You do realise that On the Beach is a completely fictional account of the aftermath of a nuclear war? Fortunately nobody ever stockpiled cobalt salted H-bombs.
Mind you On the Beach is excellent, but not as a documentary on what might happen after a global war.
Yes, the book On the Beach is from the 1950s not long after H-bombs were invented - it is mentioned in the book that a lot of weapons used in the war it describes were salted with cobalt to create large amounts of long lived fallout. This is perfectly possible but fortunately was never actually done - I suspect salting with something like cobalt would dramatically reduce the direct effects of weapons.
I can't remember if the cobalt bomb element is mentioned in the film versions but was definitely mentioned in the book.

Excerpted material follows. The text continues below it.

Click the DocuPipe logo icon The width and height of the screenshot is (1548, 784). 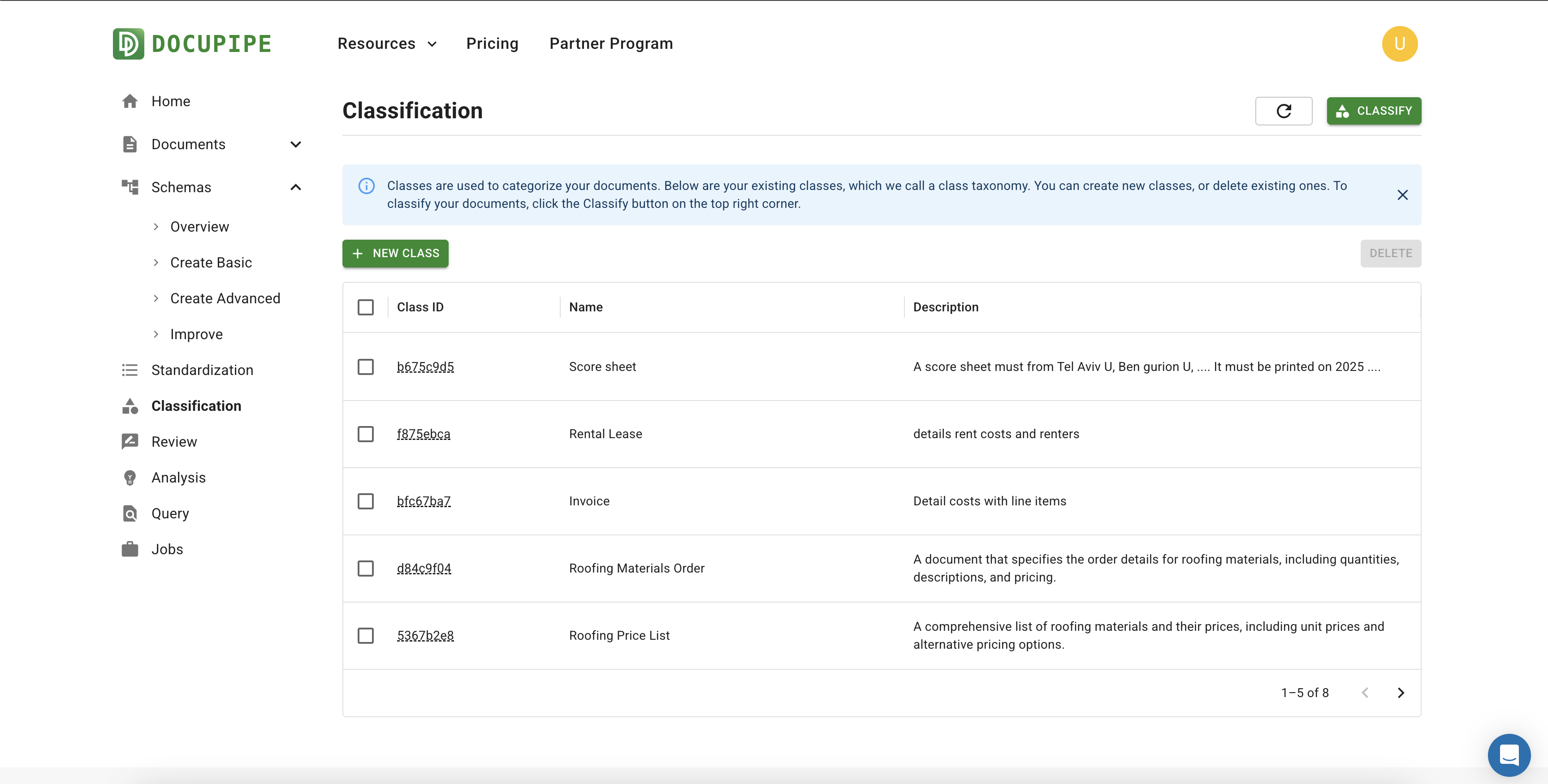point(128,44)
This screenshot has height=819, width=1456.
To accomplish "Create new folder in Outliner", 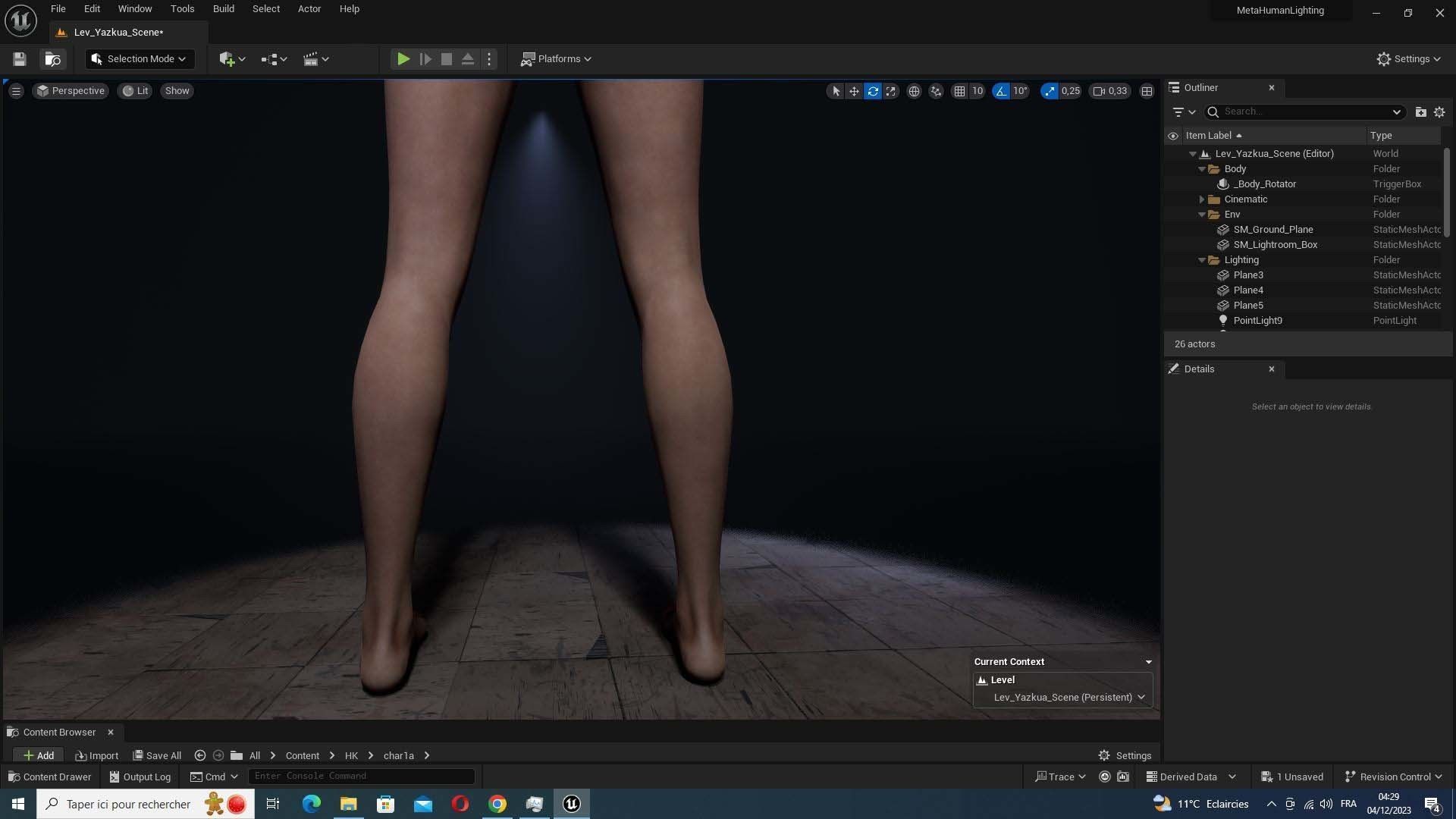I will 1420,111.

I suspect salting with something like cobalt would dramatically reduce the direct effects of weapons.
Not based on my understanding of H-bombs. For one thing, you need a tamper made of something dense, and depleted uranium U-238 is used if you want to roughly double your yield while massively increasing the fallout created, then it becomes a fission -> fusion -> fission bomb. Lead is substituted for weapons like the one off 50 Gt Tsar Bomba, even the Soviet weren't willing to damage that much of their territory, and there were minor details like pilot survival (https://en.wikipedia.org/wiki/Tsar_Bomba). That tamper could perhaps be made out of cobalt, or you could wrap the "physics package" in cobalt.
But it would be a fairly daft thing to do, cobalt-60 has, compared to normal fission products, a long half-life of 5 years, so that which would eventually fall out of the stratosphere would make things uncomfortable for you (normally it will decay to a de minimis level by the time it comes back down in quantity).
On the other hand, it was pure propaganda to suggest such weapons would kill all life on earth. Ignoring details like the impossibility of getting even enough distribution, and that the earth is big, really only issue for humans who want to survive it, who'd be in heavy fallout areas, and who had any time to prepare is having enough food until it decayed enough, more of a lifeboat ethics sort of thing instead of the all but explicit message that we should surrender to the USSR because we and they were so crazy we might do something like that (and evil; if we, the far more evil nuclear power after JFK and McNamara changed our policy to MAD, weren't going to do it, there was no danger).
> the conflict has devastated the Northern Hemisphere, polluting the atmosphere with nuclear fallout, killing all life there. Air currents are slowly carrying the fallout south; the only areas still habitable are in the far reaches of the Southern Hemisphere.
on the beach is one of the most interesting books I've ever read. I'd strongly recommend the book over the film, as the film doesn't hold up at all. The book, on the other hand, has an intro that sounds eerily similar to our current geo-political situation and does a great job of painting an emotional spectrum for the people awaiting their inevitable doom.